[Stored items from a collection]
[Start of section]

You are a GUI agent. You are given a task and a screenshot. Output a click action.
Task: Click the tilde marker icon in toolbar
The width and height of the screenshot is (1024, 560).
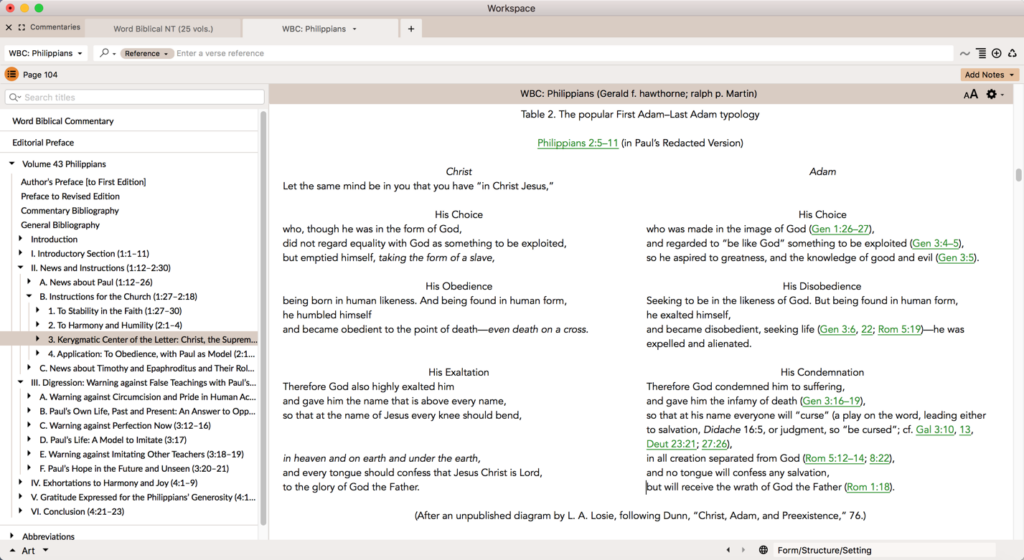point(965,53)
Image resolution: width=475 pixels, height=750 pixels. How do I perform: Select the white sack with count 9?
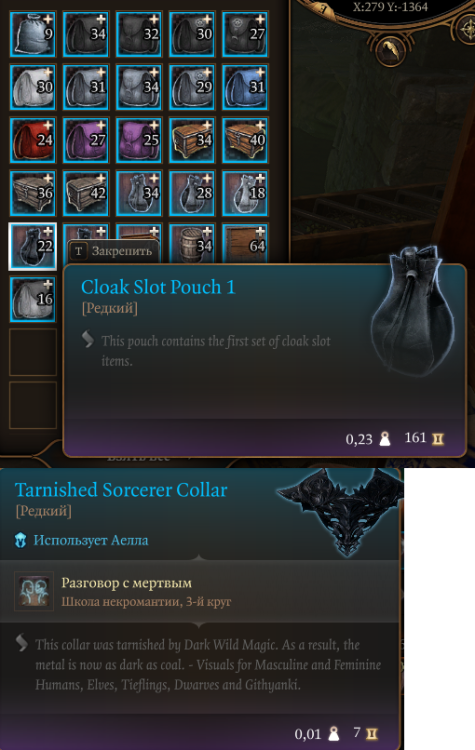33,34
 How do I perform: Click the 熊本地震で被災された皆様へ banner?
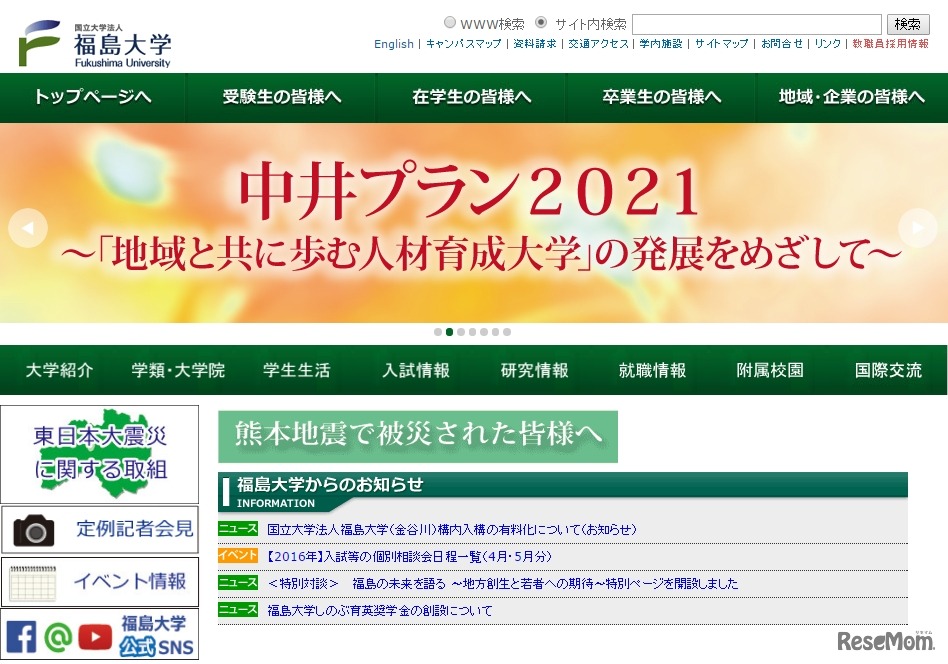[418, 437]
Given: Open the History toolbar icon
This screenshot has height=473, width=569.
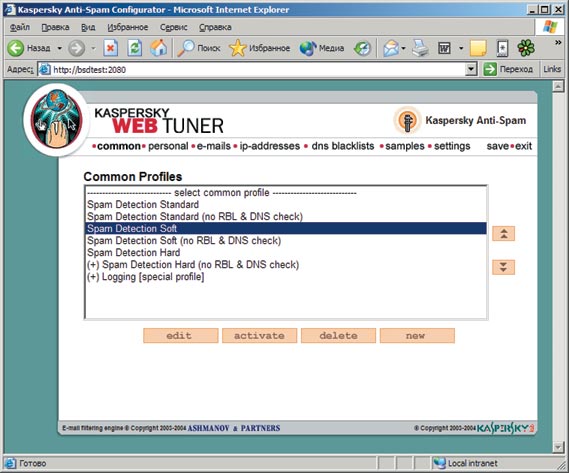Looking at the screenshot, I should [x=362, y=48].
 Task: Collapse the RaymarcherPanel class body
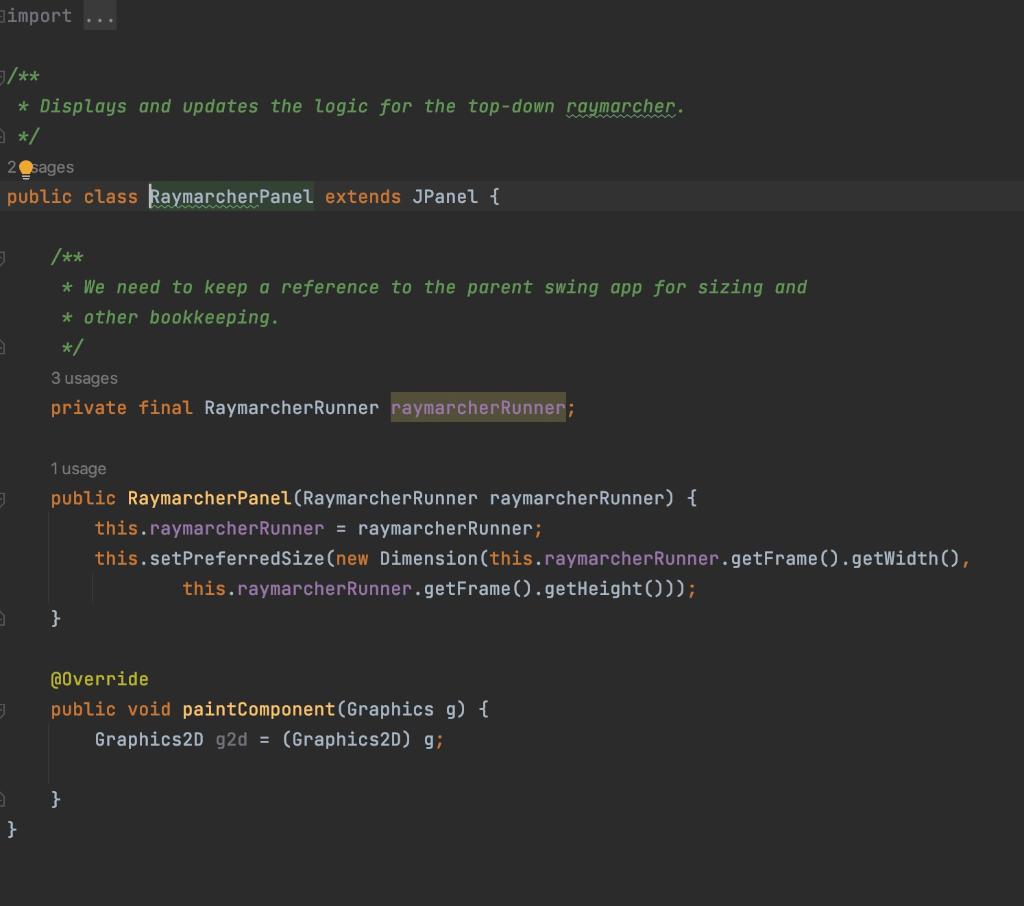click(5, 196)
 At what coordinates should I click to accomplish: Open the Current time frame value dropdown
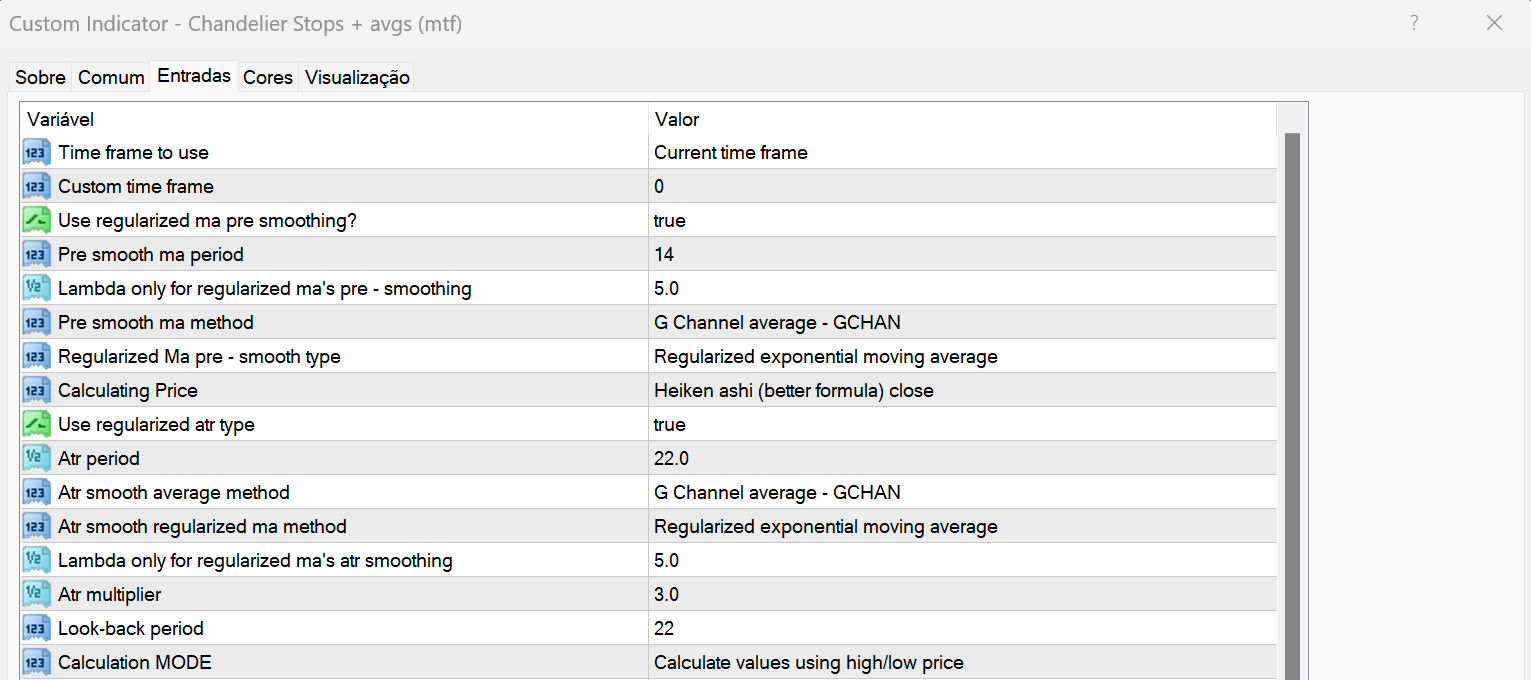tap(731, 153)
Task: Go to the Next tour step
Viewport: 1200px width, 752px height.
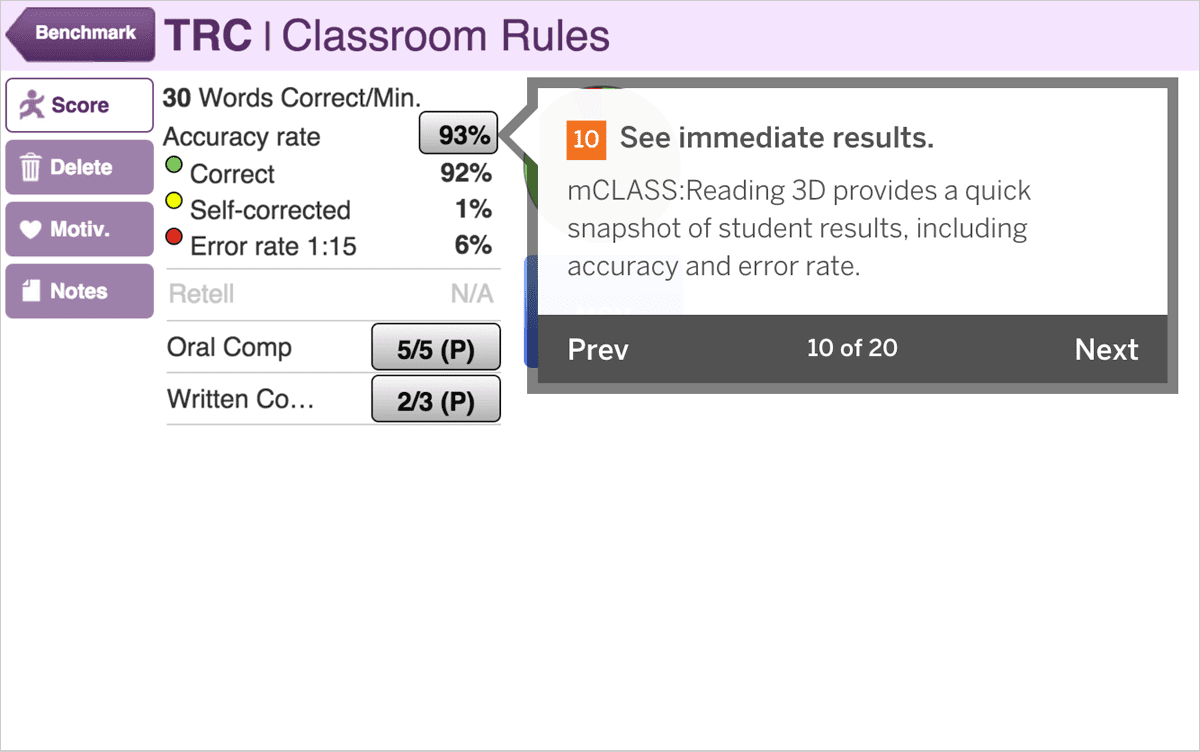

[End of section]

What you will do:
Pictures are to be omitted. The lines from the line holding "How do I perform: Click" through the closing line of the data above are to be set down exactly, and nothing more.

Output for this exercise:
 How do I perform: Click the 熊本地震で被災された皆様へ banner?
[418, 437]
Given: Open the History toolbar icon
This screenshot has height=473, width=569.
Looking at the screenshot, I should [x=362, y=48].
 Task: Collapse the RaymarcherPanel class body
click(5, 196)
 At what coordinates should I click to accomplish: Open the Current time frame value dropdown
tap(731, 153)
Task: Go to the Next tour step
Viewport: 1200px width, 752px height.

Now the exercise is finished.